▸ **TASK REQUIREMENTS**
Would you transcribe the line containing "1568x761 pixels. At" and every line after it, through the end of the records below, exactly and with nothing else?

Dataset items:

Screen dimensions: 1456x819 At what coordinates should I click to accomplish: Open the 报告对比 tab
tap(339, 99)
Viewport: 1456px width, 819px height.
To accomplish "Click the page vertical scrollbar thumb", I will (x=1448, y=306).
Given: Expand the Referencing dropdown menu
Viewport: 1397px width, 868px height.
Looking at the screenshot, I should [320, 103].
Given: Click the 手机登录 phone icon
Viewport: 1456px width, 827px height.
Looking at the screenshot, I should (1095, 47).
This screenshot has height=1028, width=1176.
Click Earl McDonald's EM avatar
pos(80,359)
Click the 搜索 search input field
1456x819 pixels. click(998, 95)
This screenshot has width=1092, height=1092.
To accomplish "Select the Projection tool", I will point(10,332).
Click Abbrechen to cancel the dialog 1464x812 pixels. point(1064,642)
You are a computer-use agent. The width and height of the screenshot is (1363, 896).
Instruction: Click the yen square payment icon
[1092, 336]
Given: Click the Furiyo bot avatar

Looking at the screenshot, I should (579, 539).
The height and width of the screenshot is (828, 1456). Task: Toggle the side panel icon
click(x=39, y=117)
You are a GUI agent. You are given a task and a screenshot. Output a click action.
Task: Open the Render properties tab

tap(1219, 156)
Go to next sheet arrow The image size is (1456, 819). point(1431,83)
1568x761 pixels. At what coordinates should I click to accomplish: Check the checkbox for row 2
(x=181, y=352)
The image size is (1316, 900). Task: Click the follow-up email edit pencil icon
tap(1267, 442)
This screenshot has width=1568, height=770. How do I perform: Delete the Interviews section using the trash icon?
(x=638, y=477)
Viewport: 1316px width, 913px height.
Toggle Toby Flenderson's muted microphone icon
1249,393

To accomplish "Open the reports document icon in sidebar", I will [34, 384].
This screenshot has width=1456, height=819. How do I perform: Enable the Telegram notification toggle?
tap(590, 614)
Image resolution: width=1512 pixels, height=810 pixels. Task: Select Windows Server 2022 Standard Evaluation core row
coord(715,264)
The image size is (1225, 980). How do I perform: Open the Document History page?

▸ **OUTPUT FOR THIS EXERCISE**
1568x761 pixels. At what coordinates should I click to accomplish: Check the checkbox for row 2
(x=181, y=352)
The image size is (1316, 900). Task: Click the follow-up email edit pencil icon
tap(1267, 442)
This screenshot has width=1568, height=770. How do I perform: Delete the Interviews section using the trash icon?
(x=638, y=477)
Viewport: 1316px width, 913px height.
Toggle Toby Flenderson's muted microphone icon
1249,393

To accomplish "Open the reports document icon in sidebar", I will [34, 384].
This screenshot has width=1456, height=819. How do I perform: Enable the Telegram notification toggle?
tap(590, 614)
Image resolution: width=1512 pixels, height=810 pixels. Task: Select Windows Server 2022 Standard Evaluation core row
coord(715,264)
The image size is (1225, 980). How do I perform: Open the Document History page?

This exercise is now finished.